Was I happy with the care I got? Sure. If I have another problem, will I see her again? Probably. Was I bothered by her remark? A little. Did I care? Not really. I didn’t care because I depersonalized her immediately after. If I cared, the remark would hurt. I don’t want to hurt. Is that fair to the doctor? Maybe not, but I care more about me.
This example is far from unique, for me and for others as well. There are many reasons people dislike doctors, and many of these reasons are not particularly fair. But when the same complaints are heard over and over again (“He doesn’t listen to me!” ”I can’t believe she said that!” ”He doesn’t understand!”), one has to wonder which came first–the term “provider” or the doctor acting like one.

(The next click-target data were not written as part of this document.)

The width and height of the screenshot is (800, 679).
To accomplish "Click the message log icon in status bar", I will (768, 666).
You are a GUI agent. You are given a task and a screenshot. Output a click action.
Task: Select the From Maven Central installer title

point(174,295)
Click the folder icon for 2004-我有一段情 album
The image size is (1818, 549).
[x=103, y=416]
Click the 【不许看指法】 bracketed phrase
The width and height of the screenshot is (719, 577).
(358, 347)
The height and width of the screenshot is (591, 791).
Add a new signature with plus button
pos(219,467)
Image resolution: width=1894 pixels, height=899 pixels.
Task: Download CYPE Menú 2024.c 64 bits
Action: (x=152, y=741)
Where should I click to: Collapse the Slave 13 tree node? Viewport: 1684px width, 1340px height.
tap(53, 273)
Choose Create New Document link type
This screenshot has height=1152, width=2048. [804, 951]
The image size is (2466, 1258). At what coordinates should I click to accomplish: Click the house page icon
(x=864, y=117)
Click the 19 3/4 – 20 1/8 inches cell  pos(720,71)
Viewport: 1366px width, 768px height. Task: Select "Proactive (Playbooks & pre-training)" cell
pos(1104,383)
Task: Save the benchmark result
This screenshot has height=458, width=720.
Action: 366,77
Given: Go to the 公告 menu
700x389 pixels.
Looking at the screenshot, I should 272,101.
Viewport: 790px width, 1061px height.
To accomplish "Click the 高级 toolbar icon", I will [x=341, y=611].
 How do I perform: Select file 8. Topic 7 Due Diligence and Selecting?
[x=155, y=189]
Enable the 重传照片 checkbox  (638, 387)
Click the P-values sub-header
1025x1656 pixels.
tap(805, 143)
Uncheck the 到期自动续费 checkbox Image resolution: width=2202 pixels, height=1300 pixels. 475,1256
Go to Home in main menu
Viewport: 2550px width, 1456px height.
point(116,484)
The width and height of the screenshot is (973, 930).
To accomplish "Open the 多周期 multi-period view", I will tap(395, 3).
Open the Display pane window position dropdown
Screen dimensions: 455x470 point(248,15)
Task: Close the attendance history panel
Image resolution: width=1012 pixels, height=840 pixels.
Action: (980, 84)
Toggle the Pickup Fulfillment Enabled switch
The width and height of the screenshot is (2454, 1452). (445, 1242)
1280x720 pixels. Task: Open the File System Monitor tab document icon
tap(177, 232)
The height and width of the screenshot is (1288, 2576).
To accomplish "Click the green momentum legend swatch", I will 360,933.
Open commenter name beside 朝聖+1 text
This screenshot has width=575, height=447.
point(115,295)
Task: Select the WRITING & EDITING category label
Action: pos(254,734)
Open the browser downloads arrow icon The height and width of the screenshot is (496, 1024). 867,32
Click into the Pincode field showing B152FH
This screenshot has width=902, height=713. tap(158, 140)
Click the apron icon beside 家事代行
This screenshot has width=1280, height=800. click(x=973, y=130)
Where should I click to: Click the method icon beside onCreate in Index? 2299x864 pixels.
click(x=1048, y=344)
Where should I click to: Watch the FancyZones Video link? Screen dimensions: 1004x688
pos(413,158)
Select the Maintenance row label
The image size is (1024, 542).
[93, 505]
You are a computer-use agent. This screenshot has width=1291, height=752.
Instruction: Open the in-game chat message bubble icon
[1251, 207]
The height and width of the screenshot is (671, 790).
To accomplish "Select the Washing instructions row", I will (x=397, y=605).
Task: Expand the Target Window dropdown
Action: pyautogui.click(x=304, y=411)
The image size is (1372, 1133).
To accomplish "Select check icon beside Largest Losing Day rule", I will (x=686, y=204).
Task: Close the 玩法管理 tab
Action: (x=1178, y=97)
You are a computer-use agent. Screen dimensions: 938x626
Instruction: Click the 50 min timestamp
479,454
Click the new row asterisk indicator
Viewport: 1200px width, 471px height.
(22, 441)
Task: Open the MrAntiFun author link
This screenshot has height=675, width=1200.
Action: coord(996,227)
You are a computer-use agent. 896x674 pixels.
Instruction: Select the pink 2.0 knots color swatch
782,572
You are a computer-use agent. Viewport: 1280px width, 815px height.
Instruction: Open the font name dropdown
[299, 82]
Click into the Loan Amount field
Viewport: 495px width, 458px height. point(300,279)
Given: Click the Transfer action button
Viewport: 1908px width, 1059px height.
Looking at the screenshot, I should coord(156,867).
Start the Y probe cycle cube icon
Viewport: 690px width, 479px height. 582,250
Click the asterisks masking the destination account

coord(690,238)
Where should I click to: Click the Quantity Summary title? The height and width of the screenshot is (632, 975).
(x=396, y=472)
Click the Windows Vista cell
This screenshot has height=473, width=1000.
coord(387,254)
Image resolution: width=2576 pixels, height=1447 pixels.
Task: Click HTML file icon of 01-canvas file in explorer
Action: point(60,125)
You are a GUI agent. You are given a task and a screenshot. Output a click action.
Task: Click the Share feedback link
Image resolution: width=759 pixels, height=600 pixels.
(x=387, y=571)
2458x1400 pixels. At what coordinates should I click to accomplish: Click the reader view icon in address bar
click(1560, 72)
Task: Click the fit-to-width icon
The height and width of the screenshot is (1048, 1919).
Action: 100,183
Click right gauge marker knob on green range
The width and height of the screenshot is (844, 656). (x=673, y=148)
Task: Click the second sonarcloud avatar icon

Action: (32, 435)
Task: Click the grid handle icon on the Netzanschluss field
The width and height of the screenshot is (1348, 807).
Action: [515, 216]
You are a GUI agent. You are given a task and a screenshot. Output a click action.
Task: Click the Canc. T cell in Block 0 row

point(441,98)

I’m not dismissing the argument that “provider” is irksome or suggesting that we shouldn’t spend space discussing its consequences. But I wanted to spend some space on rationalizing why patients may already think in these terms: on how in many cases physical provision of health care is exactly what doctors do, and on how depersonalizing doctors can actually protect patients when their emotional or humanistic care is lacking. And the term “provider” sometimes fits, even if doctors don’t want to wear it.
“But words do influence us,” Dr. Ofri writes about what doctors are called. Yes, they do. Now let’s take those thoughts and apply them to what doctors say too.
Shara Yurkiewicz is a medical student who blogs at This May Hurt a Bit.